━━ SUPPLIED DATA

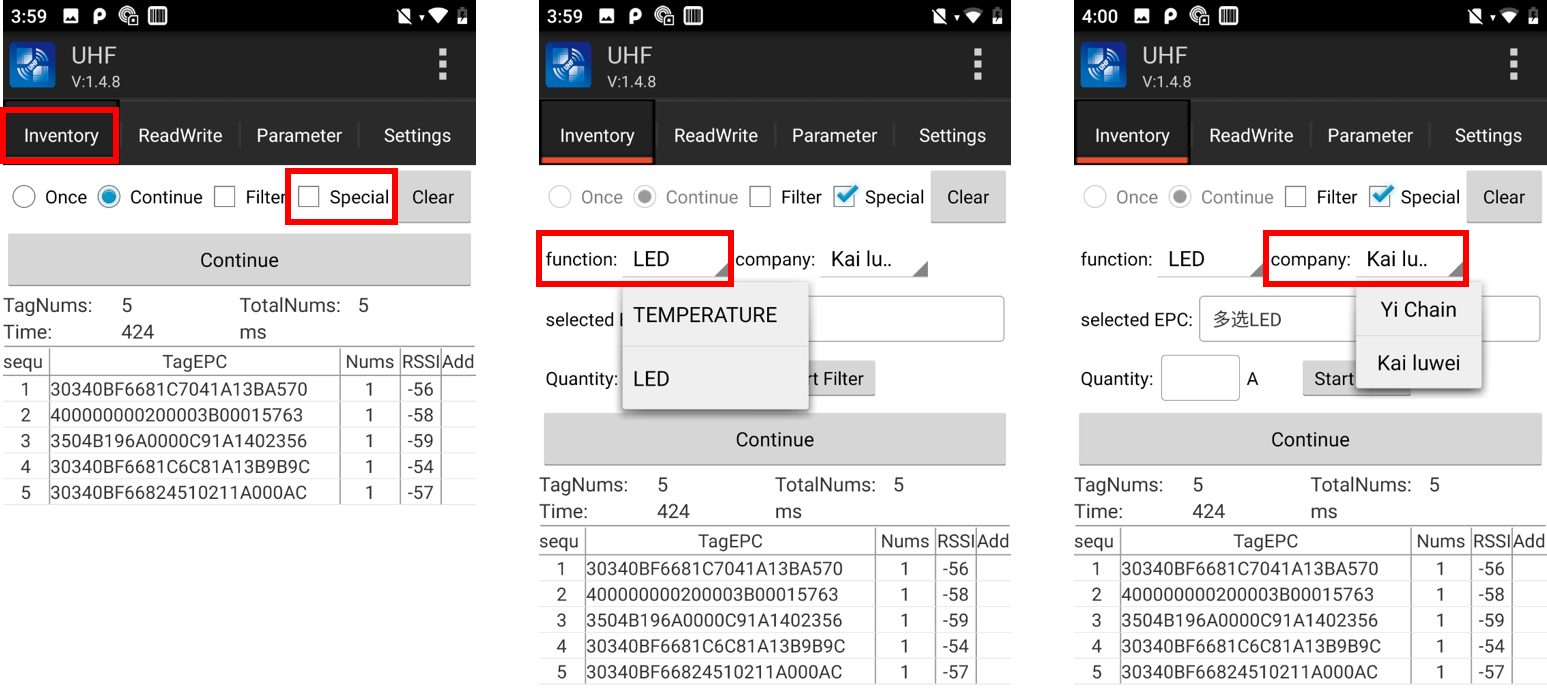Viewport: 1547px width, 694px height.
Task: Tick the Filter checkbox in middle screen
Action: [761, 197]
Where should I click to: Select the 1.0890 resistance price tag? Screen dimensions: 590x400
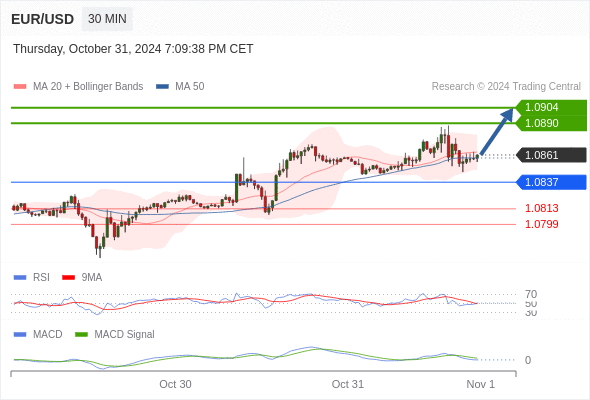551,123
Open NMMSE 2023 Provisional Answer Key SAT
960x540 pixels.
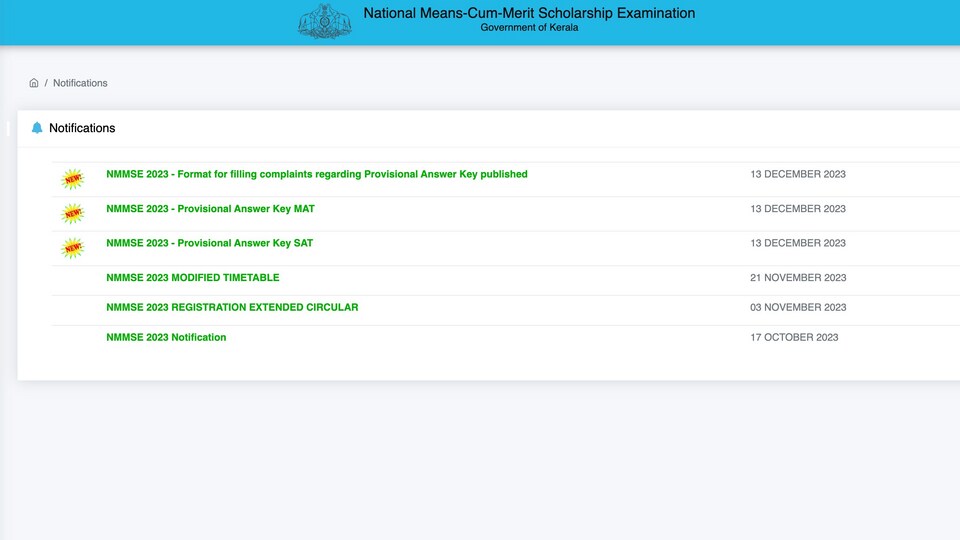tap(209, 243)
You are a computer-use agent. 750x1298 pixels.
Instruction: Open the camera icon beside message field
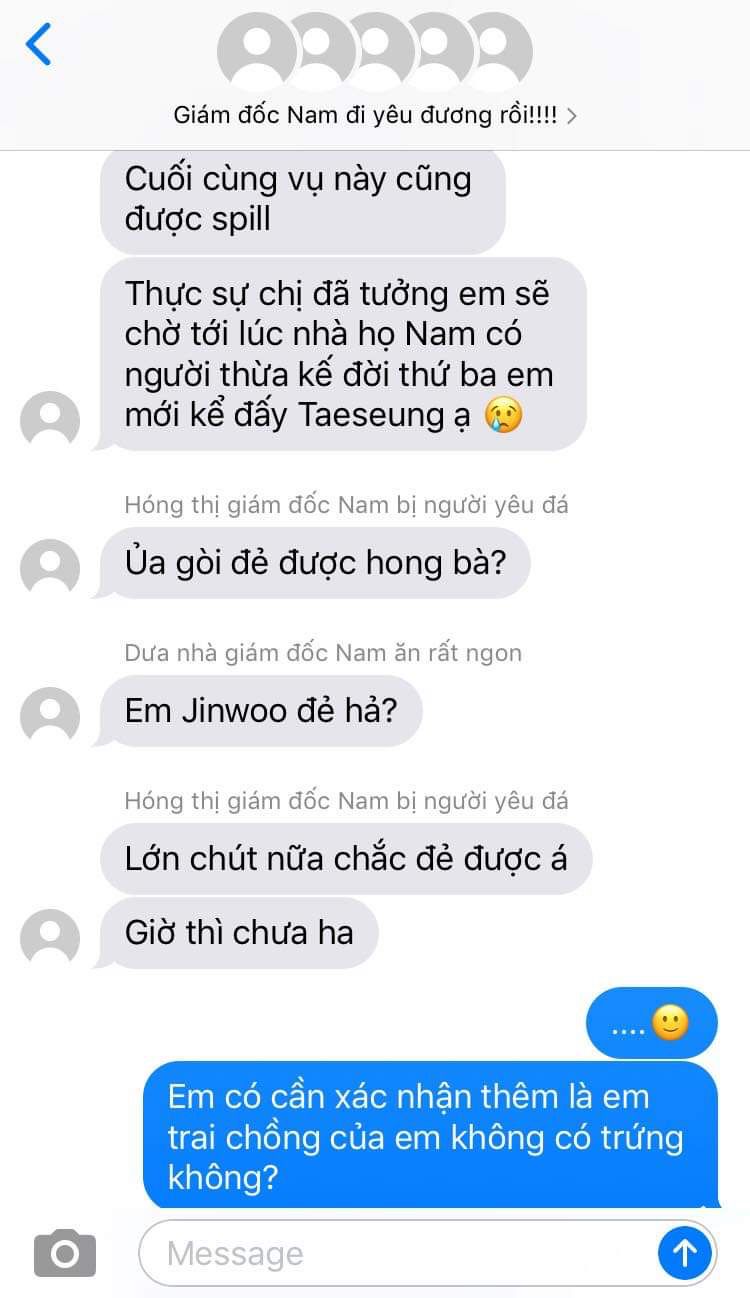click(x=65, y=1253)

━━━━

# [ABOUT THIS TASK]
Looking at the records above, extract only the lines from the one with "Where should I" through the last line, exactly, with the pictures left out.

# [THE COMPLETED TASK]
Where should I click to: Select the 1.0890 resistance price tag? Screen dimensions: 590x400
551,123
Open NMMSE 2023 Provisional Answer Key SAT
960x540 pixels.
tap(209, 243)
You are a computer-use agent. 750x1298 pixels.
Instruction: Open the camera icon beside message field
click(x=65, y=1253)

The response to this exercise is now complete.